Below is a list of my third-party funded research projects. More information (including projects that I'm a part of but of which I'm not a PI) can be found on my profile at my university's public research portal (here).
Agency and Agential Explanation in the Evolutionary Sciences
(PI: Thomas Reydon | 2021-2024 | Funding: John Templeton Foundation)
The John Templeton Foundation awarded me around $ 250,000 to investigate the concept of agency and the structure of agential explanations in evolutionary thinking in biology and in non-biological areas of research. The project is a subaward project in the cohort program, Agency, Directionality, and Function: Foundations for a Science of Purpose, a $ 14,5 M interdisciplinary program encompassing 24 subaward projects. For more information about the cohort program, see here.

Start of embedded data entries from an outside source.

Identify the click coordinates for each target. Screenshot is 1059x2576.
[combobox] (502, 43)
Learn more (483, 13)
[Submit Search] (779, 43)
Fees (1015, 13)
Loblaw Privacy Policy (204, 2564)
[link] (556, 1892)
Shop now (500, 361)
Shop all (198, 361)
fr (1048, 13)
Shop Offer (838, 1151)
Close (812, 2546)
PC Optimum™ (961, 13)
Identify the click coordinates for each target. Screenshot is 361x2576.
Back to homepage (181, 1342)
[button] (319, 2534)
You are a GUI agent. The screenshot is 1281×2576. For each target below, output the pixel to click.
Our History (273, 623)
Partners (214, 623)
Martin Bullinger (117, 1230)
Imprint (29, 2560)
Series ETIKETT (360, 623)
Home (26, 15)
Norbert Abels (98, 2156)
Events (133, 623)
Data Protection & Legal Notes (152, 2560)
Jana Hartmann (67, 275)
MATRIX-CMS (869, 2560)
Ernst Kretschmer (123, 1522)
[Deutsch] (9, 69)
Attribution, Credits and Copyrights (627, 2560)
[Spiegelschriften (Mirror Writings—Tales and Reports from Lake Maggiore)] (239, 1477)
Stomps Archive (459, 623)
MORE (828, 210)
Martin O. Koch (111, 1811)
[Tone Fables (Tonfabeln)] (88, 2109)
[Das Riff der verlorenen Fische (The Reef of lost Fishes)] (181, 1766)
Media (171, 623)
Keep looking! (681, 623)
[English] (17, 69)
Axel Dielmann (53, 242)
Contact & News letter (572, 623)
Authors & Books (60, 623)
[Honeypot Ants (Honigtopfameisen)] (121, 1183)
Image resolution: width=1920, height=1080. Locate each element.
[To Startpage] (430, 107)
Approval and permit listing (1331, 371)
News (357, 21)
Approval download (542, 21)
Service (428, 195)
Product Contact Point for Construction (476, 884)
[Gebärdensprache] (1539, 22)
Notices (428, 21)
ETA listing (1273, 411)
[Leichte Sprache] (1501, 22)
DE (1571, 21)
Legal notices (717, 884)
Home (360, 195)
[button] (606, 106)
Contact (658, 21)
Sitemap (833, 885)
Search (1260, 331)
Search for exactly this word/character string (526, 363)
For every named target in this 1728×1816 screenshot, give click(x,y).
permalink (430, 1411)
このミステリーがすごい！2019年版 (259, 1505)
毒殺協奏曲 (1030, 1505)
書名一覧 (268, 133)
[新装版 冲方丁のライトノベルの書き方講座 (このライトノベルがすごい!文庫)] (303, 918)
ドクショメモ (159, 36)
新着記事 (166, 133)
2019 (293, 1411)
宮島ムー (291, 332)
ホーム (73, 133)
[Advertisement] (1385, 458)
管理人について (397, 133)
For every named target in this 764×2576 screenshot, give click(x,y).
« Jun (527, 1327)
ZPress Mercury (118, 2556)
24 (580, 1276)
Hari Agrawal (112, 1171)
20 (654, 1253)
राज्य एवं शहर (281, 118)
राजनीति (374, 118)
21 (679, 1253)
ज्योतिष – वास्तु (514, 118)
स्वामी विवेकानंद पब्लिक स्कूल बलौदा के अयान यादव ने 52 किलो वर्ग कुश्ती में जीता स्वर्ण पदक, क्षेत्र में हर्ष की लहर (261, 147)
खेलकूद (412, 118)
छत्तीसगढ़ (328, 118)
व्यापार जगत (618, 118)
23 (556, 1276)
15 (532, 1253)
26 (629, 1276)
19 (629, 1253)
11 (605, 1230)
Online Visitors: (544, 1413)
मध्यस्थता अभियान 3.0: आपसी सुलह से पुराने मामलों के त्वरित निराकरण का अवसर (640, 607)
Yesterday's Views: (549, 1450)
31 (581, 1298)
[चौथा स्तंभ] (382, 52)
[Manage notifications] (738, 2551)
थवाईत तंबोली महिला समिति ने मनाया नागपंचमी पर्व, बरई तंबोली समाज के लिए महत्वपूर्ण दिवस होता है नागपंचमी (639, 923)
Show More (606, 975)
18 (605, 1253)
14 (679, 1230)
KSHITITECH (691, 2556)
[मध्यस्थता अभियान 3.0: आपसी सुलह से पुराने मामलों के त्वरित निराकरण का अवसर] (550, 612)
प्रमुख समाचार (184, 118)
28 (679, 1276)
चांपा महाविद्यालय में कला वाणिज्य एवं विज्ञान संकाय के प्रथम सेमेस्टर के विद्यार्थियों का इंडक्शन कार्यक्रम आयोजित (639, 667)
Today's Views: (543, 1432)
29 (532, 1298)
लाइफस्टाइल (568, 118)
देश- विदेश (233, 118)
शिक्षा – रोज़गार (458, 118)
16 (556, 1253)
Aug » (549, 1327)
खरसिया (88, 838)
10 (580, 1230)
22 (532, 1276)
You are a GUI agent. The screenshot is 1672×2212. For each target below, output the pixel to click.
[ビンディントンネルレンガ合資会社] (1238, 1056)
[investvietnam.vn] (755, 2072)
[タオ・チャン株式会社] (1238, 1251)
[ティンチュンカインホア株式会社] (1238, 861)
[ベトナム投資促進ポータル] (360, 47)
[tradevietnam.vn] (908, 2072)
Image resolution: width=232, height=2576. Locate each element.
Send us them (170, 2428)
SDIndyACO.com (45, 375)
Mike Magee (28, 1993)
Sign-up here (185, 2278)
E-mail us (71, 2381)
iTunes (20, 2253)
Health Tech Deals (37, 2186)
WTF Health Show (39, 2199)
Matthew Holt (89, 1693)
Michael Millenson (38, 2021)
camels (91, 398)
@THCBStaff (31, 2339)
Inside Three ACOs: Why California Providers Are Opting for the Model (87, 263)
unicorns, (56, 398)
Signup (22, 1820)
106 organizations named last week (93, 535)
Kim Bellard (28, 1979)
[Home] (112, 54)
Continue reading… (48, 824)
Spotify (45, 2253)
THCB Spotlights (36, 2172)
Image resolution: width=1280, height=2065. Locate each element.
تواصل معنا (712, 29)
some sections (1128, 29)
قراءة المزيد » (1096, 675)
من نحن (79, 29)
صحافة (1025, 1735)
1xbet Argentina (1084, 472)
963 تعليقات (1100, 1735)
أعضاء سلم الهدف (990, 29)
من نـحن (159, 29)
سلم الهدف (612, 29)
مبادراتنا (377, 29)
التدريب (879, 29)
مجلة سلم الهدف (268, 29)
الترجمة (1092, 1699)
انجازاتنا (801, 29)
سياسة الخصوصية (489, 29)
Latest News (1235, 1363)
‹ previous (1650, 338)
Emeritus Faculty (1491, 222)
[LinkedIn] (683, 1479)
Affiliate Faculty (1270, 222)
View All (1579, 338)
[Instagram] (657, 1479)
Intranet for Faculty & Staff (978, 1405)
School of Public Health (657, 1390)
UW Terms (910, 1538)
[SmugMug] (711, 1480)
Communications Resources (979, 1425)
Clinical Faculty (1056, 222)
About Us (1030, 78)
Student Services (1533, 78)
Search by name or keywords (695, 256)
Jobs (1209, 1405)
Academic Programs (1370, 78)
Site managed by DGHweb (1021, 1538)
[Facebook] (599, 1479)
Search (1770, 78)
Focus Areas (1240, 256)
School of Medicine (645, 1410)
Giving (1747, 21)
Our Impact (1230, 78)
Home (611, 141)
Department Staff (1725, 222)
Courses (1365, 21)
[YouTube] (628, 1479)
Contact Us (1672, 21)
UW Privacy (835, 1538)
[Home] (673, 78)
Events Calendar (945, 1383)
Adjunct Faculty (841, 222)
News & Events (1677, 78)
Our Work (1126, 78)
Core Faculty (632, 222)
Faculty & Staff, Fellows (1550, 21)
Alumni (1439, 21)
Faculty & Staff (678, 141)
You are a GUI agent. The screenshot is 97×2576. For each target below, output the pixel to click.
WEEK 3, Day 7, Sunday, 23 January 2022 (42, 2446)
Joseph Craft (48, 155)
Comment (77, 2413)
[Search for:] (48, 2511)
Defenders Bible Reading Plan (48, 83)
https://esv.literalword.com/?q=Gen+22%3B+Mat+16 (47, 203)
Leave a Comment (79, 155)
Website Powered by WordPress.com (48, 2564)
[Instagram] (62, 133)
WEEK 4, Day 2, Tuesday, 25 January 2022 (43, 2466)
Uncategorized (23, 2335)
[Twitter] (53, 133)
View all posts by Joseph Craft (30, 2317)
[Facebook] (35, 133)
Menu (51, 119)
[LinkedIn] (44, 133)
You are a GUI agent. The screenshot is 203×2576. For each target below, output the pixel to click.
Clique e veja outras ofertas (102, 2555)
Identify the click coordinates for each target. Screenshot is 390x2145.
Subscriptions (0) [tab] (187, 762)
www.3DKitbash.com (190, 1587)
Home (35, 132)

The Explanatory Scope of Generalized Darwinism: Towards Criteria for Evolutionary Explanations Outside Biology
(PIs: Philippe Huneman & Thomas Reydon | 2020-2024 | Funding: DFG and ANR)
The German and French Research Foundations (DFG and ANR) awarded Philippe Huneman and me a little under € 655,000 to investigate applications of Darwinian evolutionary theory outside the biological sciences. Together, we are Principal Investigators of the project, The Explanatory Scope of Generalized Darwinism: Towards Criteria for Evolutionary Explanations Outside Biology (GenDar), which runs from early 2020 until mid-2024. The project encompasses two teams, one led by me at the Institut für Philosophie, Leibniz Universität Hannover, and one led by Philippe at the Institut d’Histoire et de Philosophie des Sciences et des Techniques, Université Paris I Panthéon-Sorbonne.
Some of my earlier research on the topic leading up to this project:
Taxonomic Disorder: A Philosophical-Taxonomic Investigation Into the Role of Values in Species Classification
(PIs: Tom Artois, Andreas de Block & Thomas Reydon | 2020-2024 | Funding: FWO)
The Flemish Research Foundation (FWO) awarded Tom Artois (U Hasselt), Andreas de Block (KU Leuven) and me a little over € 420,000 to investigate how epistemic and non-epistemic values play a role in biological classification. The project runs from early 2020 until mid-2024. The project's website is here.
The Ontological Status of Genome Edited Organisms (GEOs)
(PIs: Nils Hoppe & Thomas Reydon | 2016-2020 | Funding: BMBF)
The German Federal Ministry of Education and Research (BMBF) awarded Nils Hoppe and me a little under € 250,000 for the project Legal Issues of Genome Editing in Plants and Animals. This project was (as subproject 4) part of the cooperative project Ethical, Legal and Socio-Economic Aspects of Genome Editing in Agriculture (ELSA-GEA) and ran from mid-2016 to mid-2020. In this subproject I supervised a PhD student (Martin Wasmer) who examined the ontology of Genome Editing (GE) and Genetic Modification (GM) technologies and their product organisms. The aim was to apply the various available accounts of what makes things into members of their kinds to the question whether Genome Edited Organisms (GEOs) should be considered (1) a subcategory or subkind of Genetically Modified Organisms (GMOs), such that they would fall under the same legislation, (2) a subcategory or kind of the of conventional organisms, or (3) as constituting a category or kind sui generis that has to be subject to its own specific regulation. A project description can be downloaded here.
How Do Life Scientists Generalize? Natural Kinds as the Grounds for Explanatory Generalizations in the Life Sciences
(PI: Thomas Reydon | 2006-2008 | Funding: DFG)
This was a personal career grant ("eigene Stelle", around € 182,000) from the German Research Foundation that funded my position as a Postdoctoral Research Fellow at the Zentrale Einrichtung für Wissenschaftstheorie und Wissenschaftsethik (ZEWW), Leibniz Universität Hannover, for three years. During those three years I investigated whether classificatory groups in the life sciences could be thought of as natural kinds in the technical philosophical sense of that term, and how such groups (natural kinds or not) featured in scientific explanations of biological phenomena.